Expanding Hickory Hollows
at the Highlands Nature Sanctuary
Project Cost: $164,500
Stewardship Cost: $100,000
Hickory Hollows is a 78-acre property in Highland County, lying adjacent to the existing 3000-acre Highlands Nature Sanctuary and only a stone’s throw from the Sanctuary’s Otter Banks tract (see map in gallery below). We are raising funds to purchase an 8-acre parcel immediately adjacent to the planned trailhead for the property. If we can purchase this tract, we will succeed in protecting another 8 acres of woodlands and will prevent the property from being developed with a residence - a use that would probably be mutually disruptive to both future hikers and the homeowners.
Hickory Hollows shelters one of the largest, oldest forests that we have ever found in the Sanctuary region - a rare whisper of the original hickory forests that once dominated the woodlands on the western half of the Sanctuary. Ancient pignuts, shagbarks, and bitternuts abound, alongside towering white and red oaks. Roughly 55 acres of the property are pristine enough that one can walk beneath the canopy without the usual proliferation of bush honeysuckle that has tragically destroyed nearly all of western Ohio’s understory communities. Along the long eastern boundary of the property is the shoreline of a large, quiet, privately-owned lake.
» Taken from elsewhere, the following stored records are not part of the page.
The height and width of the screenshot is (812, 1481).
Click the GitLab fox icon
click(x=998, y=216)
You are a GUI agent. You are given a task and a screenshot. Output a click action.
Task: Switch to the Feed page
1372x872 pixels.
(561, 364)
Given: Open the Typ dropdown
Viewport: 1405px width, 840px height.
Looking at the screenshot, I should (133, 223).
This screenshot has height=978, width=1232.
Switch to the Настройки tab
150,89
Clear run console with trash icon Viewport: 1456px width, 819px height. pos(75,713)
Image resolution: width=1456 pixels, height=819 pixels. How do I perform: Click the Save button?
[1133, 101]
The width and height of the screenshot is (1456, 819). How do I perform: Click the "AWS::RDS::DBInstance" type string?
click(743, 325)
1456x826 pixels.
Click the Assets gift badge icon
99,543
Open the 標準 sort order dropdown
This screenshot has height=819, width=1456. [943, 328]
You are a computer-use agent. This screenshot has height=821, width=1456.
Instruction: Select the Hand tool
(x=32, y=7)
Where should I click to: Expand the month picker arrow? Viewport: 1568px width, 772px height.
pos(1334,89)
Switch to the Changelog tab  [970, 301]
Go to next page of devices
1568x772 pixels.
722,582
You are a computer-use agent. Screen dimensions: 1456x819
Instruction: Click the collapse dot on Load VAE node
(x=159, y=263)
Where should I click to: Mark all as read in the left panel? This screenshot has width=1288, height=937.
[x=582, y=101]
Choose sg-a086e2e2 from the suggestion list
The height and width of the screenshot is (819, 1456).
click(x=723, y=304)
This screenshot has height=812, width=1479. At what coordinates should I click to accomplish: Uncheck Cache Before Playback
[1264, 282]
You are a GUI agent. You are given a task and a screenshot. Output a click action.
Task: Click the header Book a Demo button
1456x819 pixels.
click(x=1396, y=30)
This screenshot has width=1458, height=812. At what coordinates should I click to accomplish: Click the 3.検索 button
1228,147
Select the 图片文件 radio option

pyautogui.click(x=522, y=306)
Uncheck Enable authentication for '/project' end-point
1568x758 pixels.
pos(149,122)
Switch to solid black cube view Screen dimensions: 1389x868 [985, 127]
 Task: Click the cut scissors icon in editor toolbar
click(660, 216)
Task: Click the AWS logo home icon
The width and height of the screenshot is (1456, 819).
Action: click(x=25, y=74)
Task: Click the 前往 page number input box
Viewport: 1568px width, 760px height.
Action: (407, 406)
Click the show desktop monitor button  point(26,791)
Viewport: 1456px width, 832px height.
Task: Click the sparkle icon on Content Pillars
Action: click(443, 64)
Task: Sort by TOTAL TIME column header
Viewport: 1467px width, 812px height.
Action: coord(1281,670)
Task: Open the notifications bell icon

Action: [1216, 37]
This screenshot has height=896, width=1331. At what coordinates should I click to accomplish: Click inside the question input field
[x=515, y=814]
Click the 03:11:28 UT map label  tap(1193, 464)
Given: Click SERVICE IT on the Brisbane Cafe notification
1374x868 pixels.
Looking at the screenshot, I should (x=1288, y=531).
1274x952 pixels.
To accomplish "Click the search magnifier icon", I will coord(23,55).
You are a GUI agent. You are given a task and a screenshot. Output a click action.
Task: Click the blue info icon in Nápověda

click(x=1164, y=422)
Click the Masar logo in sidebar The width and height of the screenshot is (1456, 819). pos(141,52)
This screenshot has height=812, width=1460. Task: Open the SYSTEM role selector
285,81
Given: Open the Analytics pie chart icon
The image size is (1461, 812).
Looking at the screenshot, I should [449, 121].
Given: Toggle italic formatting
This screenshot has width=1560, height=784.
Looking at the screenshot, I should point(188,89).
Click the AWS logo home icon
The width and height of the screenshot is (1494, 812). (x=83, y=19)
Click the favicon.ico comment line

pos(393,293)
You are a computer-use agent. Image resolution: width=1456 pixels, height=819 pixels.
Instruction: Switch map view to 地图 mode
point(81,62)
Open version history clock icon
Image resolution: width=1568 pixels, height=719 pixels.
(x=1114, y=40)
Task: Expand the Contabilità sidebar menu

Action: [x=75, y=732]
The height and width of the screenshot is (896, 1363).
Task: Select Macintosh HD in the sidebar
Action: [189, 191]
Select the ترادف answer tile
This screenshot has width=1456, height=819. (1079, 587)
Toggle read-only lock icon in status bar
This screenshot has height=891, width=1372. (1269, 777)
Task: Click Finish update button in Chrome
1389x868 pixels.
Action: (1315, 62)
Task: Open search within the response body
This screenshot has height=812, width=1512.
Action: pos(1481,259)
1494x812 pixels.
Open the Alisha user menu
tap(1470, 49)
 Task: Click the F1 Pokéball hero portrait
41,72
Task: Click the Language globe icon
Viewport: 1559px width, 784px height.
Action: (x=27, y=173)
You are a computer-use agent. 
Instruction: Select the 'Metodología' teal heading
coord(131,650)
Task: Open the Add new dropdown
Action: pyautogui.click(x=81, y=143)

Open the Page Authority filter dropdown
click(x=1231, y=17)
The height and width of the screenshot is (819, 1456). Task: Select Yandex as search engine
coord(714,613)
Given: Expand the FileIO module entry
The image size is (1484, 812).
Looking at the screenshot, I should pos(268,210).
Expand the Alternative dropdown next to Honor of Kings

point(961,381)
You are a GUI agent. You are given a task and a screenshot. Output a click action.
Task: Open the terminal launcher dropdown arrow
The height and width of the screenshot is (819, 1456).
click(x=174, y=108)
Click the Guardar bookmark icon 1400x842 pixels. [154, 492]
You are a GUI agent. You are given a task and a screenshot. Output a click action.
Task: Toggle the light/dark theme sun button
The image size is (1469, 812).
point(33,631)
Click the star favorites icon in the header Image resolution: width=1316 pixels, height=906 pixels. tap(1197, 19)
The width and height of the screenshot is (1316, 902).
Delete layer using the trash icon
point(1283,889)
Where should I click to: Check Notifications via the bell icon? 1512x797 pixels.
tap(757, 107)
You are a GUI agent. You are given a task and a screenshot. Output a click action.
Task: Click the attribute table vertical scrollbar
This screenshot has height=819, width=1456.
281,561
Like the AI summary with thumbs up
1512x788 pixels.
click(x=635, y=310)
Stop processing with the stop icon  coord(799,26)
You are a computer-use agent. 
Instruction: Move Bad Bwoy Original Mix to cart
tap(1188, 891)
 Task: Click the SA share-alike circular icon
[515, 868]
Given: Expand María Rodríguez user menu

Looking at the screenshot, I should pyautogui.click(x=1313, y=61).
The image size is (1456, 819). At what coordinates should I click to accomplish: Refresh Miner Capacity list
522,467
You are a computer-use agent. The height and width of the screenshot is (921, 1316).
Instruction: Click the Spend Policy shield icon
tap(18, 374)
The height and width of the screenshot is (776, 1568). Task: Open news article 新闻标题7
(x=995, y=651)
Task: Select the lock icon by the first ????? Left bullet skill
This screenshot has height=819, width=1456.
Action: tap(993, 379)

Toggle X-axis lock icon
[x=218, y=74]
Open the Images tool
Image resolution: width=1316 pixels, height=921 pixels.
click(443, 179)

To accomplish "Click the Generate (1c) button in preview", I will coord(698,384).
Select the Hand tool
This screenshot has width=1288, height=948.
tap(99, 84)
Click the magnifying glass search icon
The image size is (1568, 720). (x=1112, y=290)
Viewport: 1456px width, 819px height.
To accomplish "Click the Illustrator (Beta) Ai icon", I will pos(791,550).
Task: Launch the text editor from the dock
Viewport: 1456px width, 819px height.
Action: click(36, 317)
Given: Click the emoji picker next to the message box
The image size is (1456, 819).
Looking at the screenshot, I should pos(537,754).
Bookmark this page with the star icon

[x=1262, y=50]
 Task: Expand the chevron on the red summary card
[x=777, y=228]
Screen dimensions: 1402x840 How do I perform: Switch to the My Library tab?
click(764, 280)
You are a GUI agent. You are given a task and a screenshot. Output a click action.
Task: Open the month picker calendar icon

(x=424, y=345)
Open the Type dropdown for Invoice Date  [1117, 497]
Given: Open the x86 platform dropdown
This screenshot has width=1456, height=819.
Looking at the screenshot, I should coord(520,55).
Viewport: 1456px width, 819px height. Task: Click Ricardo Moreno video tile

It is deeply pleasurable to walk beneath towering oaks and hickories on the property’s steep hillsides while seeing - far below - the lake sparkling in the sunlight.
Saving a remnant Hickory-rich forest. Hickory Hollows is a 78-acre property composed of eight small parcels that lay in a contiguous tract on the lower slopes of Spargur Hill and bordered a private lake. The property stretches between two roads: Spargur Lane to its northern boundary and Cynthiana Road to its south. The dominant tree species here are large and healthy pignut, shagbark, and bitternut hickories. For years we’ve longed to save a remnant of the hickory-rich forests that once thrived in the western half of the Sanctuary. But few of them have survived to modern times, and none have come up for sale. If we are able to purchase the adjacent 8-acre tract of land, Hickory Hollows will grow to 86 acres in size.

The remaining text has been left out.